Unless you’ve been avoiding all news sources for the last few weeks, you know that a lot of people all over the world are scared.  Today’s headlines scream about the worst week ever on Wall Street, with trillions of dollars of assets evaporating.  No one is sure when the housing and credit markets will stop falling.  No one is sure whether the actions of the U.S. and other governments to keep credit flowing will work.

And this calamity did not befall an otherwise tranquil world.  Those who were paying attention had plenty of other reasons for anxiety, from a nuclear-armed Pakistan that always seems one election away from anarchy to our federal budget becoming an unworkable fantasy as the baby boom retires.

The sky really seems to be falling.

I’m not an economist, and I can’t predict when or how this will end.  I certainly won’t minimize the very real harm that’s been done.  The staggering numbers aren’t just theoretical paper losses.  They represent the vanishing of retirement plans, the loss of homes, and the destruction of years of gains.

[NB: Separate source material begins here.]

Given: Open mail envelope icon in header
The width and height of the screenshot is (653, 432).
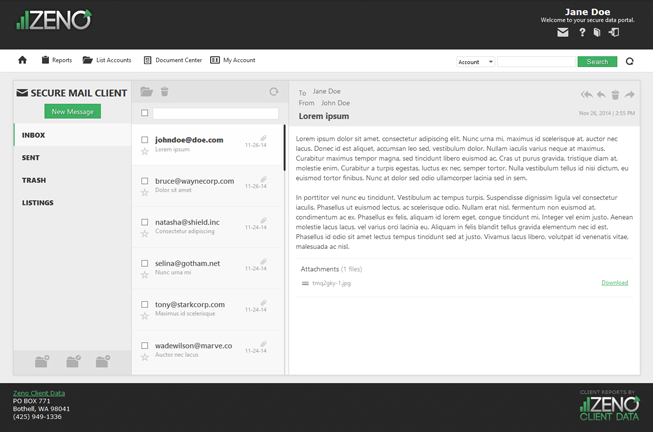Looking at the screenshot, I should (x=563, y=33).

All I can do is remind us that the world will not end.  At some price buyers will want houses again.  At some interest rate lenders will write loans again.  If governments keep their currencies stable, markets will eventually hit bottom and stabilize.  The engine for economic growth after all is that people want stuff that they don’t have, and that they are willing to work and spend for it.  That hasn’t changed.  The sun will come up tomorrow.

So to quote Douglas Adams, don’t panic.  Take a walk, preferably with someone you care about.  Listen to some music that has survived over a century.  And take a big breath.